Javan hidden shrew
- Conservation status: Data Deficient (IUCN 3.1)

Scientific classification
- Kingdom: Animalia
- Phylum: Chordata
- Class: Mammalia
- Order: Eulipotyphla
- Family: Soricidae
- Genus: Crocidura
- Species: C. abscondita
- Binomial name: Crocidura abscondita Esselstyn, Achmadi, & Maharadatunkamsi, 2014
- Synonyms: Crocidura absconditus

= Javan hidden shrew =

- Authority: Esselstyn, Achmadi, & Maharadatunkamsi, 2014
- Conservation status: DD
- Synonyms: Crocidura absconditus

Species of mammal

The Javan hidden shrew or Javan long-tailed shrew (Crocidura abscondita, also erroneously referred to as Crocidura absconditus) is a species of mammal in the family Soricidae. It is endemic to the island of Java in Indonesia.

== Taxonomy ==
It was described in 2014 based on its morphological distinctiveness, with phylogenetic analysis also supporting it as being a distinct species. Phylogenetic analysis indicates that it is a sister species to the Sumatran long-tailed shrew (C. paradoxura), from which it diverged during the Miocene, about 9.5 million years ago.

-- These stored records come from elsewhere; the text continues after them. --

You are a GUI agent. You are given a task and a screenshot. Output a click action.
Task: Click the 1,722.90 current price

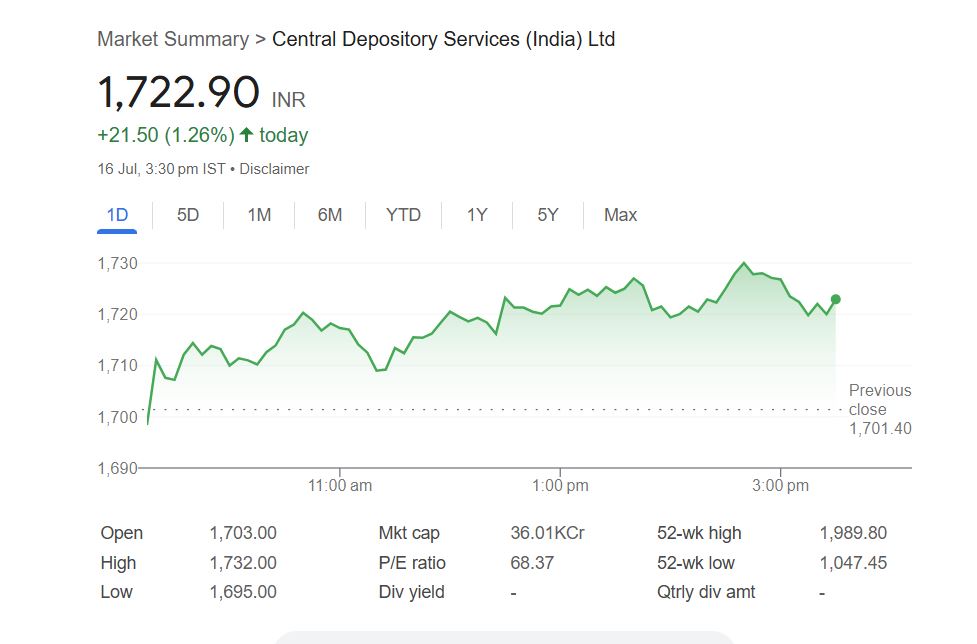click(179, 93)
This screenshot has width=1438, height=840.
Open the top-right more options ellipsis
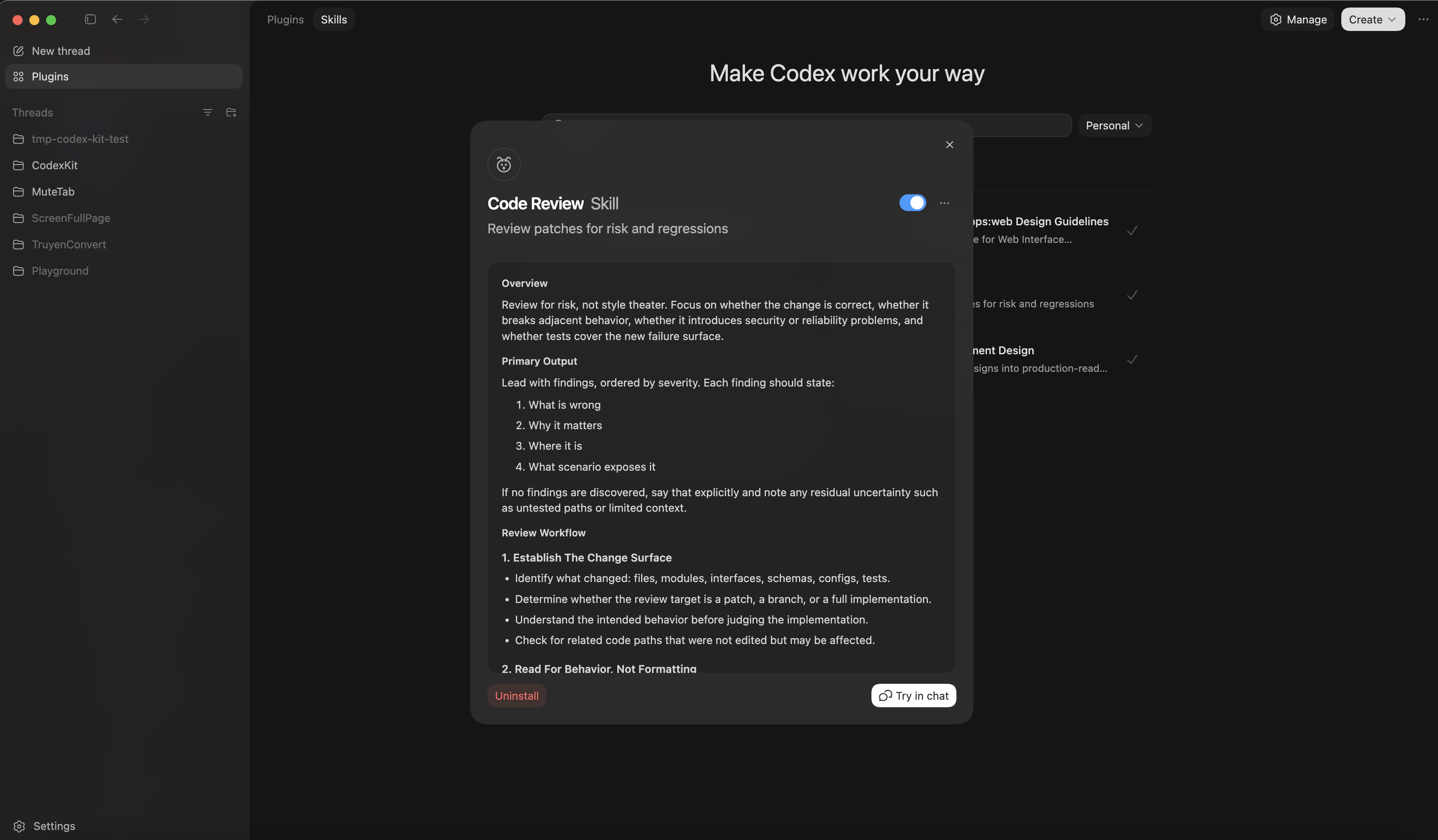[x=1423, y=19]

The specific name, abscondita, means 'hidden' in Latin and is a reference to the undescribed ("hidden") mammal species of Southeast Asia. The authors who described the species originally used the spelling "absconditus", but the ending of the specific name has been amended to agree with the grammatical gender of the genus name.

== Distribution and habitat ==
It is endemic to the Mount Gede-Pangrango area, a double-peak stratovolcano located in West Java, Indonesia. It is thought to inhabit montane and subalpine forests.

== Description ==
It is a species of Crocidura of medium size, with a total length of 161.8 ± 4.11 mm, a tail of 88.3 ± 3.5 mm and a weight of 7.5 ± 0.87 g. Its pelage is gray at the base of hairs, with brown tips on the back and gray tips on the belly.

== Status ==
It may be threatened by habitat loss, which has been extensive throughout Java, but little is known of this species' life history or habitat preference. It is thus classified as Data Deficient on the IUCN Red List.